Für eine solche Nutzungsänderung sei „rechtlich unbedingt eine Nachbarbeteiligung erforderlich“, so Franz. „Obwohl es sich um eine temporäre Nutzung handelt, haben sich fast alle Nachbarn gegen die Nutzung als Schule ausgesprochen“, schreibt der Dezernent für Steuerung und Service und setzt hinterher: „Wir hätten gern die temporäre Nutzung als Ausweichquartier ermöglicht, sind aber an das Votum der Nachbarn gebunden. Natürlich finde ich es für die Kinder außerordentlich bedauerlich, einen so langen Schulweg hinzunehmen.“

Schüler müssen nun täglich nach Bergedorf pendeln

Denn darauf läuft es jetzt hinaus: Nach den Sommerferien müssen die 300 Schüler und Schülerinnen der August-Hermann-Francke-Schule in Barmbek-Süd mit extra angemieteten Bussen täglich nach Bergedorf gefahren und wieder zurückgebracht werden – Fahrzeit pro Strecke: bis zu einer Stunde. Die dortige August-Hermann-Francke-Schule hat einen kürzlich fertiggestellten Neubau, der noch nicht voll genutzt wird und genügend Platz bietet, weil sich das dortige Gymnasium ebenfalls im Aufbau befindet. Allein das für die Eltern kostenfreie Shuttle-Angebot mit vier Bussen auf zwei Linien (von Steilshoop über Barmbek nach Bergedorf und von Rahlstedt über Wandsbek nach Bergedorf) kostet rund 1000 Euro täglich, die der Schulträger übernimmt.

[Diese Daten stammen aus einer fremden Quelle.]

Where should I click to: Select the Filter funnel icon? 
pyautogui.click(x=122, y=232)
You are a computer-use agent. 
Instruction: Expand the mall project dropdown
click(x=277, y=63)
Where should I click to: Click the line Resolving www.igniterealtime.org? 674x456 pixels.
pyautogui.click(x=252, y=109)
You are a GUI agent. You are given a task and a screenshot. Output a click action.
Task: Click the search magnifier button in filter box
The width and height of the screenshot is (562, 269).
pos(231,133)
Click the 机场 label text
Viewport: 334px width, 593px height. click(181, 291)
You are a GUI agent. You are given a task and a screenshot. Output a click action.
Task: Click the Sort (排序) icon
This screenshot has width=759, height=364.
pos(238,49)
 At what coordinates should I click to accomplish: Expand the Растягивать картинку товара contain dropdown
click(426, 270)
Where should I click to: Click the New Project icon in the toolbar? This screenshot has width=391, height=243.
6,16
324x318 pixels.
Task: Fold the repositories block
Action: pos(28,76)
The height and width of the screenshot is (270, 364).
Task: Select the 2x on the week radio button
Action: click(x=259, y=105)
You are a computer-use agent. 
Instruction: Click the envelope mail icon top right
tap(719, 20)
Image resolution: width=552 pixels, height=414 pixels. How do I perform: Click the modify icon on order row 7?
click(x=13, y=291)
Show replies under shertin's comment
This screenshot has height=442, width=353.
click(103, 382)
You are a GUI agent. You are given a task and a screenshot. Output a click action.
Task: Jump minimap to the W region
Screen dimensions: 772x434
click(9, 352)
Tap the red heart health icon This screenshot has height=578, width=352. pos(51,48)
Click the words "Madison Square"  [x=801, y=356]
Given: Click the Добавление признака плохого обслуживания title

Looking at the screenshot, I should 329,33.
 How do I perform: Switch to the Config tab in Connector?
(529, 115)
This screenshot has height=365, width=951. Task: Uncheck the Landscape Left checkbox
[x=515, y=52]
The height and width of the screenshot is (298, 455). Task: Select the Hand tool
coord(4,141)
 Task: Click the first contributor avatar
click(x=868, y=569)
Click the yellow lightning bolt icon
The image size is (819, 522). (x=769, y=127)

„Alle Versuche, zum Beispiel über die katholischen oder staatliche Schulen an leer stehende Räume zu kommen, führten zu keinem Erfolg“, sagt Meyerhöfer. Eine Verschiebung des Neubaus am Standort Bachstraße sei verworfen worden, weil die Baukosten dann weiter steigen würden und das Vorhaben am Ende nicht mehr finanzierbar sei.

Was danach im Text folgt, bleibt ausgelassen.